- ['Chewing Pixels' is a regular GameSetWatch column written by British games journalist and producer, Simon Parkin. This latest instalment gets right to the heart of ecumenical matters.]

Bless me Father, for I have sinned. It has been longer than I can remember since my last confession. These are my sins:

I killed a man. No, too modest. On every continent and in all countries, across centuries, worlds and dimensions, in times of war and times of peace, my trail of dead is one frag short of endless.

I masterminded the genocide of countless Civilizations and annihilated every city on Earth each time I booted up Defcon.

I’ve committed patricide in Lego Star Wars, matricide in Final Fantasy VII, sororicide in Bioshock (little sister had it coming) and pesticide in Viva Piñata.

I colonised America in Anno 1701 and killed all of the Indians (but hey, if it works in my favour, I did help put an end to World War II around 73 million times).

I blew up a sheep in Worms. Come to think of it, I blew up a worm in Worms. I wiped out all of the ants in EDF2017, all of the bats in Symphony of the Night, all of the mice in Chu Chu Rocket and all of the light in The Darkness.

My Nintendog ran away.

I vandalised Shinjuku in Jet Set Radio, jaywalked in Frogger, tore down the Empire State Building in Hulk: Ultimate Destruction and, last week, I rolled up London in a Katamari. I’ve let Sim Cities run to ruin and left the weeds to choke town Animal Crossing. I couldn’t be bothered to tidy up Tetris.

I’m a Thief. I've stolen gil from every NPC house I ever walked into, plundered every treasure chest I stumbled across, took coins from the bodies of every foe I ever felled, but still I never gave to Assassin’s Creed’s poor. I stole from Oblivion’s beggars.

I coveted my neighbour’s World of Warcraft account, then bid on ebay for it.

- I made Lara crawl when she needn’t. I solicited sailors in Shenmue, ran off with my neighbour’s wife in Fable and kissed an underage boy in Bully. I rode a horse in G1 Jockey.

I punched all of the girls in Tekken, kicked them in the tits in Virtua Fighter and felt them up in Leisure Suit Larry. I never touched Princess Peach, honest, but I'd be lying if I said it wasn't heroism on a promise. Um, that probably goes for Zelda too (although, somehow less so).

I’m a Spornographer.

I've driven DUI in Liberty City, scratched the paintwork off a Ferrari F355. I fired a purple shell; I bought Driv3r.

Rock Band: guilty rhythm; Dance Dance Revolution: two left feet; my crimes against the fashion police are numbered exactly as the games in Square-Enix’s portfolio.

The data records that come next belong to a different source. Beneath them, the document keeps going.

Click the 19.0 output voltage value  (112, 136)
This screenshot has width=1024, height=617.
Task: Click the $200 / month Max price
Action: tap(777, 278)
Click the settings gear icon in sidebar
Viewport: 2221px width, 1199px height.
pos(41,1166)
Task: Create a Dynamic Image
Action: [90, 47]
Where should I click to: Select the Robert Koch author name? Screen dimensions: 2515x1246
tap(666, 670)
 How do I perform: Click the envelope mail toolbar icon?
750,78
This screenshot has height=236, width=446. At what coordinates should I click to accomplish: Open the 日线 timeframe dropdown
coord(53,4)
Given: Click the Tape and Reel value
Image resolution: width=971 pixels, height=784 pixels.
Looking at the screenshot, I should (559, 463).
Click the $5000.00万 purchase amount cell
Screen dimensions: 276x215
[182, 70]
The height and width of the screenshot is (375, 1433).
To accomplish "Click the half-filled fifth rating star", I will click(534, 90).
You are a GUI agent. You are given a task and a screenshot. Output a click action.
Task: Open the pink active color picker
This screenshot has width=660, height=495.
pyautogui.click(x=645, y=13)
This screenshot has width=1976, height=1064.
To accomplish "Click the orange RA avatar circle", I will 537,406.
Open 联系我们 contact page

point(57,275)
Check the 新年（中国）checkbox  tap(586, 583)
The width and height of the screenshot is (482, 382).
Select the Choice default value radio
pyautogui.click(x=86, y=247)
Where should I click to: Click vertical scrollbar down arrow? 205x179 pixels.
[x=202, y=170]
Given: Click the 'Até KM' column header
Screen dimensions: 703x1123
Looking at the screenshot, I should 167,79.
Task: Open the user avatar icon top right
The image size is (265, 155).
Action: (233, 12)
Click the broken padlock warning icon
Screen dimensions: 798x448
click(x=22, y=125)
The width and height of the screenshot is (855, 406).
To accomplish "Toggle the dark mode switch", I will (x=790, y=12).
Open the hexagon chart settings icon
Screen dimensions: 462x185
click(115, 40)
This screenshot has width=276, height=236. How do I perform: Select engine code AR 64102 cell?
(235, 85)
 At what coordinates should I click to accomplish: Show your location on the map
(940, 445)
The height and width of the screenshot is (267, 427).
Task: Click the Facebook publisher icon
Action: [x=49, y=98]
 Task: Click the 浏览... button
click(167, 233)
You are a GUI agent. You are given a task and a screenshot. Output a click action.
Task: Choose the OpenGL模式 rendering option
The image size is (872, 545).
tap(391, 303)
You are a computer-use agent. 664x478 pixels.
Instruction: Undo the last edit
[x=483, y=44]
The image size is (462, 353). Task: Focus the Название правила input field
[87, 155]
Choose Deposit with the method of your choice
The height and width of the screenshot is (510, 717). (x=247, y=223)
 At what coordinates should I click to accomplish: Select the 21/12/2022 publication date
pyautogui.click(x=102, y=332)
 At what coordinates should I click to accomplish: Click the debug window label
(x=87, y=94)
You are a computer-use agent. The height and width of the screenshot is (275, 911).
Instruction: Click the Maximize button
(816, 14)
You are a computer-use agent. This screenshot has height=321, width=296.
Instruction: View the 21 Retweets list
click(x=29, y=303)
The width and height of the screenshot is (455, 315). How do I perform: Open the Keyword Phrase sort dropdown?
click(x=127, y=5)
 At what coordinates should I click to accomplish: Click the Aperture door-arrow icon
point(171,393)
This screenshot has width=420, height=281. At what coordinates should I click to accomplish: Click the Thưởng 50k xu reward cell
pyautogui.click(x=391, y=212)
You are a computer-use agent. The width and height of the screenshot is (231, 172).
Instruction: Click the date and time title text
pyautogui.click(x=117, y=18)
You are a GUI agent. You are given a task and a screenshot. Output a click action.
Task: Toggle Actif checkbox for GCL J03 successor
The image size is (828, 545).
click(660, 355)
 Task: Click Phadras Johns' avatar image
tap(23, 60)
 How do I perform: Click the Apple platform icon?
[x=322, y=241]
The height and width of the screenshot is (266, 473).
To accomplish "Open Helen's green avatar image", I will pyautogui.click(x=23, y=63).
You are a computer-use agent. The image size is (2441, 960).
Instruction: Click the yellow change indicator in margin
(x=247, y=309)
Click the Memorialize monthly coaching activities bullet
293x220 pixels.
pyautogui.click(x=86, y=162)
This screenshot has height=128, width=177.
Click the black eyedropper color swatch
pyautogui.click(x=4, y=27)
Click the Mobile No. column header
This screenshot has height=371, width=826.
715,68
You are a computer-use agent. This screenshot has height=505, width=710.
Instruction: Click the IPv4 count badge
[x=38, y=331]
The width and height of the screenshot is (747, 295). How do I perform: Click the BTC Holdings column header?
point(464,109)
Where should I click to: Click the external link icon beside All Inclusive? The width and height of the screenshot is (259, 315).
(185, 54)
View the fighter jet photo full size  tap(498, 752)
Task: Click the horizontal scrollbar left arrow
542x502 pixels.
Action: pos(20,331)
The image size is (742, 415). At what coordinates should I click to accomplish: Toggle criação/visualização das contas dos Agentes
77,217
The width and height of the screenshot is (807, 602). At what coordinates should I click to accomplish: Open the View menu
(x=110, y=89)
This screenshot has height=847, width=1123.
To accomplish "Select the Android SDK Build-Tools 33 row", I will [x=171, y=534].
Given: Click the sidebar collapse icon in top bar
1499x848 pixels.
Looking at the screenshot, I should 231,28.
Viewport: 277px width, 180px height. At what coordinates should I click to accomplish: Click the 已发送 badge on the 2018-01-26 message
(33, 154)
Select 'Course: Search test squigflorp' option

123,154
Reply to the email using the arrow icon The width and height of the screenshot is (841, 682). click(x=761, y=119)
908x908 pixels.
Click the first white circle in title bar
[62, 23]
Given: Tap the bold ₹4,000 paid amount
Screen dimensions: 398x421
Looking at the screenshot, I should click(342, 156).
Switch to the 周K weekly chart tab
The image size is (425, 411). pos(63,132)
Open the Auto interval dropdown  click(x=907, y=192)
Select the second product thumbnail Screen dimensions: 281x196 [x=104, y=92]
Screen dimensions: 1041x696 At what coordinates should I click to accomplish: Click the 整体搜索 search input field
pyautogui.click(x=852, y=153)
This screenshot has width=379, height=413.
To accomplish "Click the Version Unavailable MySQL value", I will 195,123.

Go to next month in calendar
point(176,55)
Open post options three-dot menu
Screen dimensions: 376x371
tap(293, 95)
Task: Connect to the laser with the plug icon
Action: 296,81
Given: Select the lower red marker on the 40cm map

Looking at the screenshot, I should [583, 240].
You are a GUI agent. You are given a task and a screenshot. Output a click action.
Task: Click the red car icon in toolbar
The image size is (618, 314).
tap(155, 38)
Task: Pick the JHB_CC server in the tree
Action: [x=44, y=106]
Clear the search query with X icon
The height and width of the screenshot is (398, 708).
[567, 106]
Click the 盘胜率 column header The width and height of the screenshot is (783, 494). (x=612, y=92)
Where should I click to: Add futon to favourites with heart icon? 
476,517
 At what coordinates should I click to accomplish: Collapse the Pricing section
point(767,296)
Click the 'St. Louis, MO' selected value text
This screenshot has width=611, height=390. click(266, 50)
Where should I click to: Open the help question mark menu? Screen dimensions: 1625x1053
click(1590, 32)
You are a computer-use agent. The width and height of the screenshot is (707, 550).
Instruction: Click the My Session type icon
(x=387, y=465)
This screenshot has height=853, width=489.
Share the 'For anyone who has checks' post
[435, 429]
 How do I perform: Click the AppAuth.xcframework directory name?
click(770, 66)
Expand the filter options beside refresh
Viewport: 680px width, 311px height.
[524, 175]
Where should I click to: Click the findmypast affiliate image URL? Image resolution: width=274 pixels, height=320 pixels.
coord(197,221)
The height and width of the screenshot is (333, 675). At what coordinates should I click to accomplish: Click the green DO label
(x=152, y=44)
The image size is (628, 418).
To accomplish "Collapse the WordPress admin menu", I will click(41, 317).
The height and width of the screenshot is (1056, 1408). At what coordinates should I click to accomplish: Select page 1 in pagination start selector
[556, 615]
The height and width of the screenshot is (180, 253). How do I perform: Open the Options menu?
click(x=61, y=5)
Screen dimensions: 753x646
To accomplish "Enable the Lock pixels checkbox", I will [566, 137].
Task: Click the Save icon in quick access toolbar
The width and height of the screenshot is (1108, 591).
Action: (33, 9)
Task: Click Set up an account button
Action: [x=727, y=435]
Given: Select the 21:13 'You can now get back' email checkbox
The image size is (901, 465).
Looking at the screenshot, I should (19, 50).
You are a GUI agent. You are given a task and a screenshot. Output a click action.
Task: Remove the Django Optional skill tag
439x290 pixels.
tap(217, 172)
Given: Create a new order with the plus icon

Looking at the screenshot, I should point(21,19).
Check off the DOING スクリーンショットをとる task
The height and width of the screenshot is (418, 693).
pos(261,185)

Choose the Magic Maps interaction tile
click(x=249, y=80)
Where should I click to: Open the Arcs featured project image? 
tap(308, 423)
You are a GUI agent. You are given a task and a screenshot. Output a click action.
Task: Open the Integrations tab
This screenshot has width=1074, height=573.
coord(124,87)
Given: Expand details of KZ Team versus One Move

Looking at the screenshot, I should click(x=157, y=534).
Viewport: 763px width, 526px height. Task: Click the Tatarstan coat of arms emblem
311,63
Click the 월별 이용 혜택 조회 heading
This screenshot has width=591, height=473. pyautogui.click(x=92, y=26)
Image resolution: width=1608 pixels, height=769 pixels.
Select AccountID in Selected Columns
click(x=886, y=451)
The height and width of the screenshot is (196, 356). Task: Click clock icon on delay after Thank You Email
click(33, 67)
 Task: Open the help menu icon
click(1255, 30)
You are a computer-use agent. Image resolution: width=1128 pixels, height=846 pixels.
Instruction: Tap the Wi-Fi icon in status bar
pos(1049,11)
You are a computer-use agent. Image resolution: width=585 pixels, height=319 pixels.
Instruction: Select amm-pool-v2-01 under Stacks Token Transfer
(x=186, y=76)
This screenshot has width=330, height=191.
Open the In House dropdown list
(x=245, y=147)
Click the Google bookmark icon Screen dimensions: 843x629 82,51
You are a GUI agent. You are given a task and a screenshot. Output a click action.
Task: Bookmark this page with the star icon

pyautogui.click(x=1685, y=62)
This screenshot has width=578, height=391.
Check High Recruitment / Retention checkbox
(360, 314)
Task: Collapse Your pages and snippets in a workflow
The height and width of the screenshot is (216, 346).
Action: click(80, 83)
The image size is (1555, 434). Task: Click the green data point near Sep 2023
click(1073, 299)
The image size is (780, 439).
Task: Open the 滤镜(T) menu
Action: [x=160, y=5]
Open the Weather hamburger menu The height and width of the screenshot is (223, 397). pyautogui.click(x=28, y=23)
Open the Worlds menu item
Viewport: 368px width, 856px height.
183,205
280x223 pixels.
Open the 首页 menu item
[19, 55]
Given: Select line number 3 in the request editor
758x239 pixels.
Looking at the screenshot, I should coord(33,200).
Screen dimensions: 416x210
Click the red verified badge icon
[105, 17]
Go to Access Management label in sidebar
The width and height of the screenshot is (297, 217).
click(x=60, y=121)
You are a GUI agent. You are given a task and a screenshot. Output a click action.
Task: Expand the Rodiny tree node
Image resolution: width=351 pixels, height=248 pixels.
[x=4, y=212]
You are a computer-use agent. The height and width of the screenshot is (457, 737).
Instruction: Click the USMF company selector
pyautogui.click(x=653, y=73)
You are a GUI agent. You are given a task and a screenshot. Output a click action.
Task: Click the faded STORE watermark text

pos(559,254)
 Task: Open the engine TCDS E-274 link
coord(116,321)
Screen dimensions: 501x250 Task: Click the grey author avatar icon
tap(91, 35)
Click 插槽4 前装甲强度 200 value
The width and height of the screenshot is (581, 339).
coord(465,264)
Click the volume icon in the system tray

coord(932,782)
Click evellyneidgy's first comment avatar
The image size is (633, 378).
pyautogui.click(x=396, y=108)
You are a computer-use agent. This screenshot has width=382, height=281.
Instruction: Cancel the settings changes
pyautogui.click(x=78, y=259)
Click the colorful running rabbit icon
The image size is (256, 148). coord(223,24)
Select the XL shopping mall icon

It’s been 185 days since I turned on WiiFit. As Solid Snake I smoke 60-a-day. I worked briefly as a surgeon: they dubbed my practice, ‘Trauma Center’.

I didn’t cry when Aerith died; I walked the Lemmings off the cliff.

I’m sorry: I dropped Yorda ☹

I tried ever so hard to love my neighbours as myself in The Sims. Then there was this party and they said they were leaving but their path-finding routines meant they couldn’t and they all ended up dead on my living room carpet. I’m not sure what happened there. It was weird. Sorry.

I've sinned virtual sins too numerous, elaborate and convoluted to imagine; my Xbox achievement points are less a measure of accomplishment than a public litany of wrongdoing. I'd be going to hell if I hadn't just got back from a killing spree there. Three times over. (Doom, Diablo and Disgaea).

So forgive me Father. I am truly sorry for these sins and all the sins I can’t remember (that’s my bad: I’ve been skipping Brain Training).